- _Data provided_

--- START ---

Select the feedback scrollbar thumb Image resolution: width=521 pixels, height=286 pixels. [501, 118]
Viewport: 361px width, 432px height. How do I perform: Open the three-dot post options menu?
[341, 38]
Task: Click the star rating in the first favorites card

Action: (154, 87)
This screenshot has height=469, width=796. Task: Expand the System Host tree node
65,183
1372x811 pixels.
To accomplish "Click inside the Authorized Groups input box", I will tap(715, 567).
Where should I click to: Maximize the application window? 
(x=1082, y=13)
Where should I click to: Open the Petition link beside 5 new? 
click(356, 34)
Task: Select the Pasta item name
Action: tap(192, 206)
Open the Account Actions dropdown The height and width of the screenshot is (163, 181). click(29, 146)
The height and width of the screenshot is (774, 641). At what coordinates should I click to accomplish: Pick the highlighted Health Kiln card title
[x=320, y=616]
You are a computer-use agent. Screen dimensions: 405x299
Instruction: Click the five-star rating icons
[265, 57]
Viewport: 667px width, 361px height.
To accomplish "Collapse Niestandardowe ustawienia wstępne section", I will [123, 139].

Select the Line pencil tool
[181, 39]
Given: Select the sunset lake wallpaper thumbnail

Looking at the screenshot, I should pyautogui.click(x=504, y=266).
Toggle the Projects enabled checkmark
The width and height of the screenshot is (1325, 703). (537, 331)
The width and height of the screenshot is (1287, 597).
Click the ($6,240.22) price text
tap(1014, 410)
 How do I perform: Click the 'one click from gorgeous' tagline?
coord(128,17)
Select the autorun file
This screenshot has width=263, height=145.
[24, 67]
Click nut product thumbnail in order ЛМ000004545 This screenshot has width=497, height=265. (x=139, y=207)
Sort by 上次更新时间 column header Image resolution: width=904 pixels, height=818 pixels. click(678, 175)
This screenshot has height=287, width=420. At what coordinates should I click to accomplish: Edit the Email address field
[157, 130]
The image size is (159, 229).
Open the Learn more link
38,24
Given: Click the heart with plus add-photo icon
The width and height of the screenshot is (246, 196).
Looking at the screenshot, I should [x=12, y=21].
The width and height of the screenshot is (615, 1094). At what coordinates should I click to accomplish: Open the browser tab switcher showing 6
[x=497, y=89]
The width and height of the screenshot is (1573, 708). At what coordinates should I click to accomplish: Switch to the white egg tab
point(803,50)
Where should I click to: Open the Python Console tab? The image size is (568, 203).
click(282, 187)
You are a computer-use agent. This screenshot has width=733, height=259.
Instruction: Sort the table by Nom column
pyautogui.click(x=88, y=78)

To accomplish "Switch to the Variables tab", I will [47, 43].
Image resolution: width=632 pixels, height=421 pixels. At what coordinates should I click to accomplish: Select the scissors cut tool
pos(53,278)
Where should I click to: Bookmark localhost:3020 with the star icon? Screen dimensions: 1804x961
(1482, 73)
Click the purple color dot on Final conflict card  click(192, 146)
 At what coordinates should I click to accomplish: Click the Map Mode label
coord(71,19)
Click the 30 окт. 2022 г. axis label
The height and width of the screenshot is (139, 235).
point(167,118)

--- END ---

- _Your goal_
In the data above, how many lines include the word "agent"? Answer with the number only.

- _Answer_
2